I’ve been on the road a great deal recently, traveling with friends or going to a regional history meeting. I’m following old routes, some of the time: rivers, chains of rainwater lakes, little swales in the landscape that catch water and gradually lead to canyons, then to the eastern low plains. Other routes belong to machines rather than ancient men, pathways laid in straight lines from city to city, diverting only to avoid the impossible, or to reach the occasional older market. No dramatic terrain meets the eye, no startling contrast other than that of sky and ground meeting somewhere far, far away.
As I drove down the center of the Llano, I started thinking about how we humans are odd creatures in some ways.
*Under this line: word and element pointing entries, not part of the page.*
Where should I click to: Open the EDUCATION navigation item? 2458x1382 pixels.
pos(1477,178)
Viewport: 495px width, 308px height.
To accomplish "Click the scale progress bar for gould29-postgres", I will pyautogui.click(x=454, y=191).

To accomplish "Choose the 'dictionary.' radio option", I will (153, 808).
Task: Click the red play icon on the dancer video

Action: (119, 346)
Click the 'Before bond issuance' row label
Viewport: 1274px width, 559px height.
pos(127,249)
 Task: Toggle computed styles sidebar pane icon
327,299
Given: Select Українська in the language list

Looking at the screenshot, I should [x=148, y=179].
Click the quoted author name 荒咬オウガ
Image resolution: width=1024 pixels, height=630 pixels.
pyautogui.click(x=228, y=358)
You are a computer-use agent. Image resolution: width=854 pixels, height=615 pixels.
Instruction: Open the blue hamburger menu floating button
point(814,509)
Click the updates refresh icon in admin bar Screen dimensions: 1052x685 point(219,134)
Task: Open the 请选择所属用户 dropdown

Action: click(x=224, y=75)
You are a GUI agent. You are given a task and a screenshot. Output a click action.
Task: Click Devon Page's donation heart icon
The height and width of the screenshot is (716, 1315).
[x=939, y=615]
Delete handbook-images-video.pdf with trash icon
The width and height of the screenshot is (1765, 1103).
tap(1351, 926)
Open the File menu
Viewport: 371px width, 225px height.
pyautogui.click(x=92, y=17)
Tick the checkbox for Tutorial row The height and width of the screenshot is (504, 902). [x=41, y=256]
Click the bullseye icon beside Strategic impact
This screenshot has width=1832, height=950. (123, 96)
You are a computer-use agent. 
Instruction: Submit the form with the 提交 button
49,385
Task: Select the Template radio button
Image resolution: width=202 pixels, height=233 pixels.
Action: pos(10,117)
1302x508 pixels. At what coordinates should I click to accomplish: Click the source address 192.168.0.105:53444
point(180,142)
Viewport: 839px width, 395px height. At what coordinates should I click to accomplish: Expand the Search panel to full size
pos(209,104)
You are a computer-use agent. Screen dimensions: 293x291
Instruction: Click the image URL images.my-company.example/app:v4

We are one of few species that insists on moving into places lacking in our basic needs, in this case water, and promptly remaking them to our liking, or finding fascinating ways to adapt, or improvising possibilities until we find a workable solution. But the High Plains, the Llano Estacado, strikes me as being one of our odder habitats. No culture has, thus far, stayed longer than a few hundred years unless you count the PaleoIndians, perhaps, and even then we don’t know what we don’t know yet. My eye traces the edge of the world, where blue touches brown or green (the winter wheat looks good so far). For fourteen thousand years, or perhaps as many as eighteen thousand years, humans have crossed this area, only rarely attempting to establish a fixed abode. Why waste the effort?
I’m not being edgy or rhetorical. In a world without beasts of burden larger than dogs, without metal tools, where every meal must be hunted, scavenged, or gathered, why expend energy trying to make a permanent home in such a strange place? The well-watered land is too rough to farm well, the main streams are brackish and mucky and prone to disappearing into their beds for miles and weeks at a stretch, and the good farm land has no water. Even before the 20th Century, when water was more plentiful, the region was unforgiving and resources sparse. If you look at the places where settled life developed in the Americas, the only close analogue would be the Four Corners and the Anasazi, Mogollon, and other cultures, and it seems that those areas were lusher when they were settled than they are today. Otherwise people chose well-watered, resource-rich locations with lots to offer. Consider the Mississippi River valley near St. Louis, the heart of the Cahokia-centered plains-woodland culture. Good soil, lots of trees, lots of wildlife, flat but with some elevated areas above flood danger, an abundance of fruit and berries and other edible or otherwise useful plants… Even I know that is a far better place for permanent settlement.
Eventually people tried settling down on the Llano, or on the edges, on Wolf Creek in the northeastern corner, on the Canadian. They may have come from the east and been influenced by trade with the pueblos to the west, because they seem to have retreated east when the rains faded and strangers arrived. We don’t know. We do know that they irrigated from the springs, not the main streams, and that they built houses probably designed to be warm in winter and that happened to be difficult to enter through the main doorway if you were not wanted. I’ve been assured that such entry ways were not defensive, but for cooling air flow in summer and ventilation in winter. Perhaps things were that peaceful. I have a few doubts, but little evidence survives either way. The succeeding peoples living in the area have no oral accounts of warfare with the Antelope Creek Phase peoples, leaving archaeology the only way to learn.
But climate and possibly hostile new arrivals seem to have encouraged the Antelope Creek farmers to leave the Llano. The Apache and Comanche who followed leaned more on hunting and gathering, although the Apache did garden, at least until the Comanche started waiting in ambush for them at those gardens. Once more the long sweep of short grass and sky belonged to nomads, as it seems to have been since humans arrived in the region.
And then European-descended humans appeared, and began molding the land to better fit our idea of what good places should look like. I get a sense that Americans in particular arrived, looked around, and thought “I own this. Now what do I do with it?” Graze cattle, farm, and pray for rain while cursing the floods, according to everything I’ve read. To an extent, the farther south you went from the Canadian and Red Rivers, the easier it was to find groundwater. Shallowater, for example, was named because you only had to dig ten feet, if that much, to find fresh water.
Today, we farm and graze cattle. And pump oil and natural gas, and attempt to turn the wind into electricity while chopping migrating birds and bats into mincemeat. No, I’m not a wind-farm supporter. Four generations of Anglo-Americans have made the Llano our home, attempting to out-stubborn the environment in a place where the sweep of land and sky will humble even the haughtiest. If that doesn’t, fire, snow, and storm certainly will. The land does not suffer fools gladly, be they walking, riding a horse, or driving.
For centuries this was a place to pass through. For many it still is, especially with a 75 MPH speed limit on the main roads. Most people, perhaps smarter than me, look at the long sweeps of nothing and continue to greener places, as people have done for thousands of years. I wonder if they realize the pattern they are part of? Probably not. Perhaps its just as well that we don’t think too much about la longue durre.